Turn Off The TV


“How much TV does [Squishy] watch?”

“We don’t really let him watch TV.”

“No TV? Not even the kids channels on YouTube? Or Peppa Pig?”

“No. Well… he does listen to Little Baby Bum sometimes. But he doesn’t watch the videos. Oh, and we make an exception for long flights.”

*Silence, plus tons of follow-up questions on how we “entertain” Squishy without screens*


We always get a lot of skepticism whenever we say Squishy doesn’t watch TV at all. Not even the “educational” videos so popular on YouTube these days. Here in Singapore it’s quite common to see iPhones streaming colourful nursery rhyme songs babysitting the kids in strollers on the bus, on the MRT, and even in food centres/restaurants.

We’re not crazy technophobes. Hubby and I still binge-watch Westworld or Game of Thrones when baby’s asleep. Hubby still likes relaxing with his NBA 2K17 game loaded on his PlayStation.

In fact, Squishy enjoys a lot of screen time with his lolos and lolas, and has recently developed a knack for being pa-cute and making funny faces whenever he talks to them.

But we’re very conscious of when the TV is on and what’s on TV – simply because for toddlers younger than two years old, TV doesn’t make a lot of sense.

“Infants and toddlers cannot learn from traditional digital media as they do from interactions with caregivers, and they have difficulty transferring that knowledge to their 3-dimensional experience.”

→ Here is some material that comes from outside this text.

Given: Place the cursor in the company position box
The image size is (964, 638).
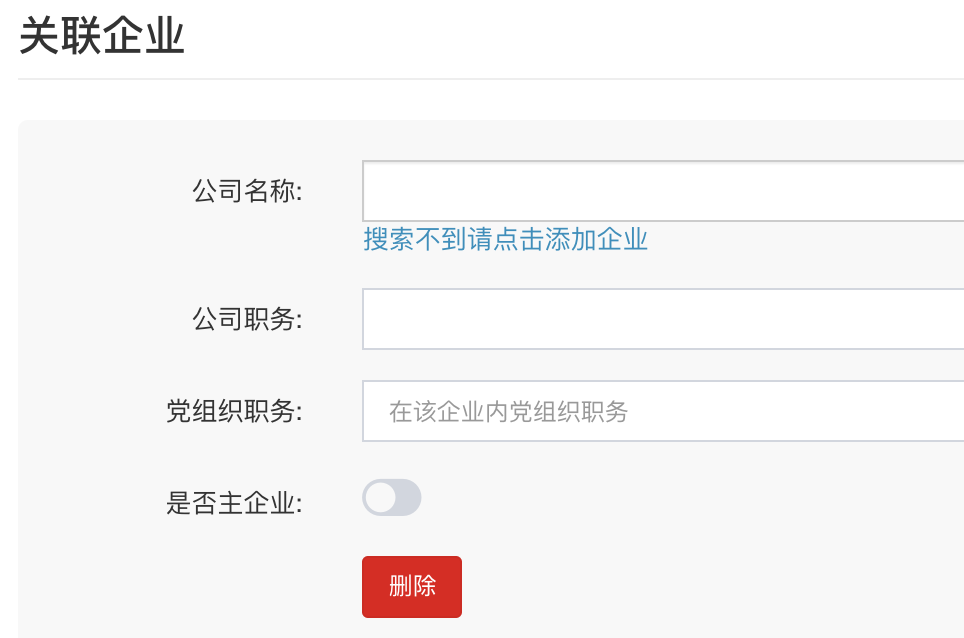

– From the American Academy of Pediatrics Policy Statement, Nov 2016

What do they need? Play. That’s it. Very young kids need creative play and a lot of interaction with their caregivers (nanay, tatay, lolos and lolas, and even yaya) to develop their skills.

So absolutely no to using iPhones as babysitters for long periods of time. Be wary of “educational” apps for babies.

The American Academy of Pediatrics recommends the following tips for parents of kids younger than two years:

  • Avoid digital media use (except video-chatting) in children younger than 1 ½ to 2 years old.
  • For children ages 1 ½ to 2 years of age, if you want to introduce digital media, choose high-quality programming and use media together with your child. Avoid solo media use in this age group.
  • Do not feel pressured to introduce technology early; interfaces are so intuitive that children will figure them out quickly once they start using them at home or in school.
  • For children 2 to 5 years of age, limit screen use to 1 hour per day of high-quality programming, co-view with your children, help children understand what they are seeing, and help them apply what they learn to the world around them.
  • Avoid fast-paced programs (young children do not understand them as well), apps with lots of distracting content, and any violent content.
  • Turn off televisions and other devices when not in use.
  • Avoid using media as the only way to calm your child. Although there are intermittent times (e.g., medical procedures, airplane flights) when media is useful as a soothing strategy, there is concern that using media as strategy to calm could lead to problems with limit setting or the inability of children to develop their own emotion regulation. Ask your pediatrician for help if needed.
  • Monitor children’s media content and what apps are used or downloaded. Test apps before the child uses them, play together, and ask the child what he or she thinks about the app.
  • Keep bedrooms, mealtimes, and parent–child playtimes screen free for children and parents. Parents can set a “do not disturb” option on their phones during these times.
  • No screens 1 hour before bedtime, and remove devices from bedrooms before bed.

We have trouble following these guidelines to the letter – for instance, we video-call his lolos and lolas during dinner. But we put our mobile phones away whenever we play with Squishy. We keep the TV switched off (when it gets too quiet, we play music, which Squishy likes to dance to).

In today’s screen-saturated world, we do our best.